BTC Crashes to $66K as ETH Falls Below $2K on Iran War Risk
BTC tumbled to about $66,000, hitting a three-week low, as Iran–Israel/US tensions kept risk sentiment under pressure. After earlier swings around the $70,000 area, BTC failed to hold and slid further on new war-related headlines. The article cites additional bearish catalysts: Bhutan was transferring BTC (likely for selling), and the US reportedly began preparing to dispatch thousands of troops to the Middle East.
ETH also weakened sharply, dipping below $2,000 (around -7% on the day in the article’s snapshot). Overall market pricing showed broad losses: BTC about -5.4%, ETH -7%, XRP -7.8%, and SOL similarly pressured. Exceptions mentioned included TAO (+15%) and WLFI (+7.5%).
Beyond spot price action, the week’s crypto narrative also included a US financial/crypto integration angle: WSJ reported Better Home & Finance partnered with Coinbase to let home buyers pledge BTC and USDC for mortgages backed by Fannie Mae. Separately, NYSE parent invested another $600M into Polymarket, and an analyst suggested BTC could potentially bottom much lower (down toward the $45K area), though no timing was confirmed.
For traders, the key takeaway is that BTC weakness remains directly linked to Middle East escalation headlines, keeping funding/liquidity risk elevated and making rallies more vulnerable to fast reversals.
Bearish
The article frames BTC’s drop as primarily driven by escalating Middle East (Iran–Israel/US) risk.
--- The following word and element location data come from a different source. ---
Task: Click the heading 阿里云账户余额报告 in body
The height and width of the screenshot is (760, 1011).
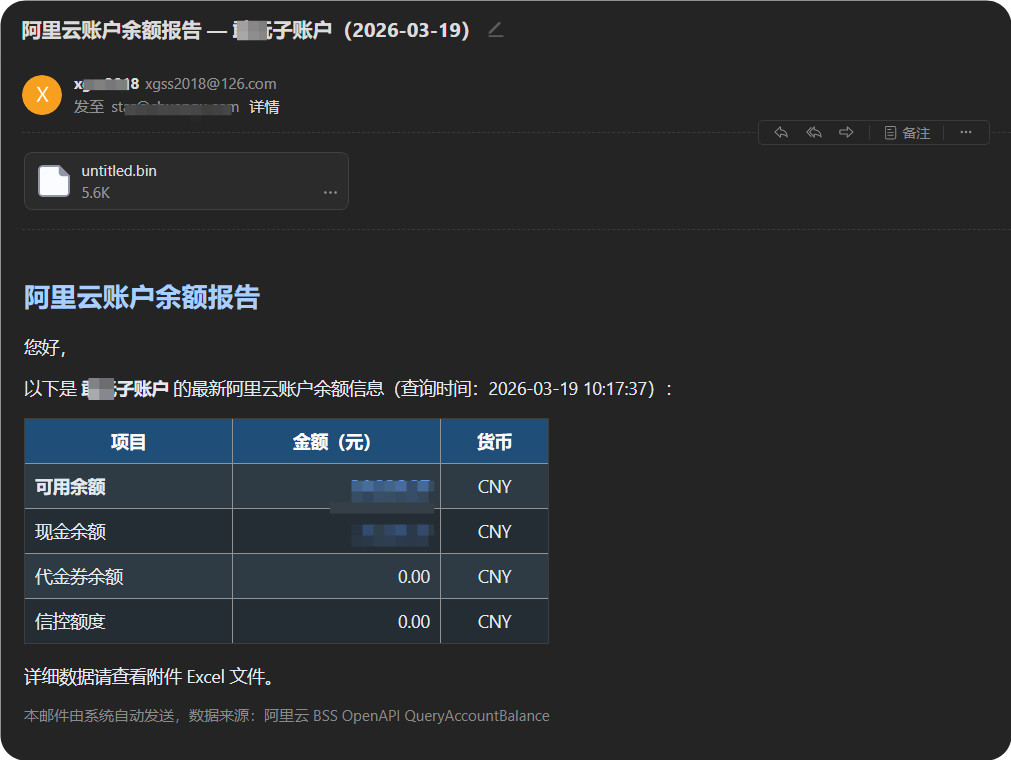Action: 140,297
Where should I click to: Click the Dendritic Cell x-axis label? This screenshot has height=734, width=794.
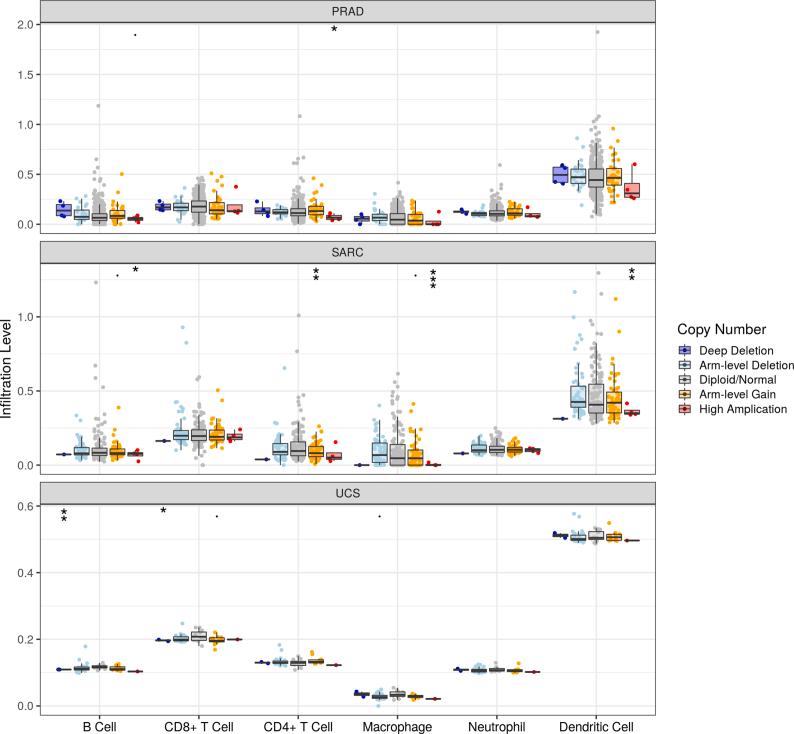(x=598, y=726)
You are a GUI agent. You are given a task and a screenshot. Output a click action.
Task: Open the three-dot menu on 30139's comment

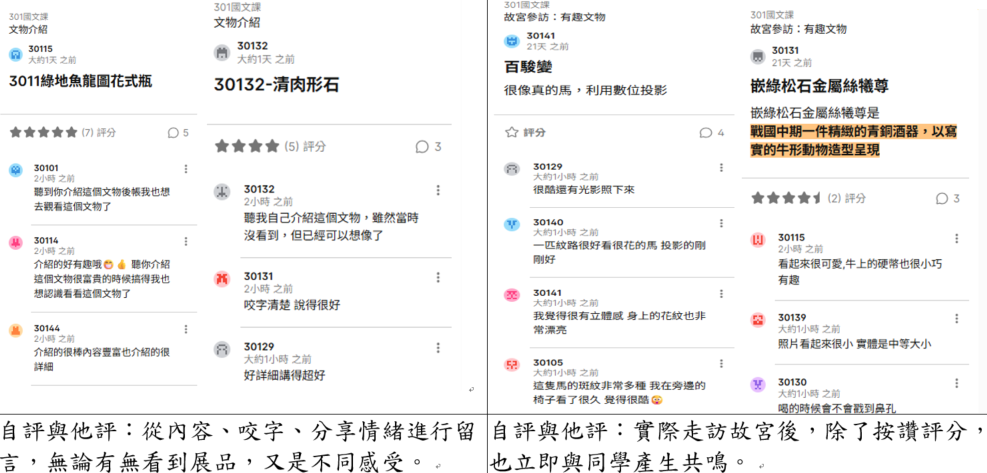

When geopolitical headlines repeatedly push risk-off, liquidity often tightens and leveraged positions tend to unwind—historically this produces sharp, trend-following selloffs and makes any bounce suspect. Here, BTC breaks below key recent levels (~70K) and prints a three-week low near $66K, while ETH drops under $2K—consistent with broad beta selling rather than coin-specific weakness.
Short-term, traders should expect continuation risk: war-related news can trigger sudden margin liquidations, widening spreads and increasing volatility. The mention of potential BTC supply (Bhutan transferring BTC for likely selling) adds to overhead pressure.
Long-term, there is a counterweight from institutional/real-economy adoption signals (Coinbase-linked mortgage collateral using BTC/USDC) and ongoing investment flows (e.g., Polymarket). However, adoption news typically supports the market more gradually; it is unlikely to immediately overpower acute geopolitical drawdowns.
Overall, the balance of evidence points to bearish price action dominating the tape, with rallies needing stronger confirmation to reverse the downtrend.